> _Directions_:
Nothing but the lines from the one containing "Task: Click the floppy" to the end of the records below should be output, each exactly as written.

#### Extracted data

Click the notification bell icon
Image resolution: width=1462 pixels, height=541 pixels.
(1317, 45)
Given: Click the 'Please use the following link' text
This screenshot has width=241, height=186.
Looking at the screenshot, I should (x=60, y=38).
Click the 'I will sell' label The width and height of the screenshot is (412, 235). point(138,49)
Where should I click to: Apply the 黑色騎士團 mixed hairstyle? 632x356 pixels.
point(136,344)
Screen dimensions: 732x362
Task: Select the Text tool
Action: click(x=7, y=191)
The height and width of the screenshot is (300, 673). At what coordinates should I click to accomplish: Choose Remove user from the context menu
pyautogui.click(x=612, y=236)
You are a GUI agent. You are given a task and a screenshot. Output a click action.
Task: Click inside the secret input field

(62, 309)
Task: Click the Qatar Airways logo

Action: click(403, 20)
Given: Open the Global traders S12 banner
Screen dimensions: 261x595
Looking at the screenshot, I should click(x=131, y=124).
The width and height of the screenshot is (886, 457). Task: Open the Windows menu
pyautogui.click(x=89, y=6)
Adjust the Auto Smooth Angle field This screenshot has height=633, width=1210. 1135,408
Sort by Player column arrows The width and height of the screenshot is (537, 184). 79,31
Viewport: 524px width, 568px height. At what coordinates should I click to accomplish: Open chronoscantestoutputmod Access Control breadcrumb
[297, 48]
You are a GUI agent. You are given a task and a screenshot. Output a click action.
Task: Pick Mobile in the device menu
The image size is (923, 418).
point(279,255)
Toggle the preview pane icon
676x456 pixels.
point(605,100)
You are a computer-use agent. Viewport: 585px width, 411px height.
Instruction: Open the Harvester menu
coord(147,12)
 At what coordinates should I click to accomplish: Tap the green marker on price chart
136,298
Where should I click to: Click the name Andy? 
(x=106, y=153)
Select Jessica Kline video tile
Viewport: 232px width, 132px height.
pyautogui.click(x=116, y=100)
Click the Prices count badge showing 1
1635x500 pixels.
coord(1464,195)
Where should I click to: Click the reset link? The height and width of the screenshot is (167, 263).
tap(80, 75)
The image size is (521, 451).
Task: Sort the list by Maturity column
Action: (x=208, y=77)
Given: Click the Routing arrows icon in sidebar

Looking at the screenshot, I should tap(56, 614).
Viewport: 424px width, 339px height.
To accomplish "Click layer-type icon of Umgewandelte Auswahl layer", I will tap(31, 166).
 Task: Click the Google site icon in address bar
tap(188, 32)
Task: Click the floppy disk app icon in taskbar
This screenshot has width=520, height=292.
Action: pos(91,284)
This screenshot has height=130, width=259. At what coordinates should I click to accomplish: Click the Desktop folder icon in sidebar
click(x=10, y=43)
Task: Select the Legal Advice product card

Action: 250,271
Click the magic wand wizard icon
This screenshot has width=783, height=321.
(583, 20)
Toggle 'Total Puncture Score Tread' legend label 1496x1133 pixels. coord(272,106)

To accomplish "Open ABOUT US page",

########

> _Answer space_:
Task: Click the floppy disk app icon in taskbar
This screenshot has width=520, height=292.
Action: pos(91,284)
This screenshot has height=130, width=259. At what coordinates should I click to accomplish: Click the Desktop folder icon in sidebar
click(x=10, y=43)
Task: Select the Legal Advice product card

Action: 250,271
Click the magic wand wizard icon
This screenshot has width=783, height=321.
(583, 20)
Toggle 'Total Puncture Score Tread' legend label 1496x1133 pixels. coord(272,106)

To accomplish "Open ABOUT US page",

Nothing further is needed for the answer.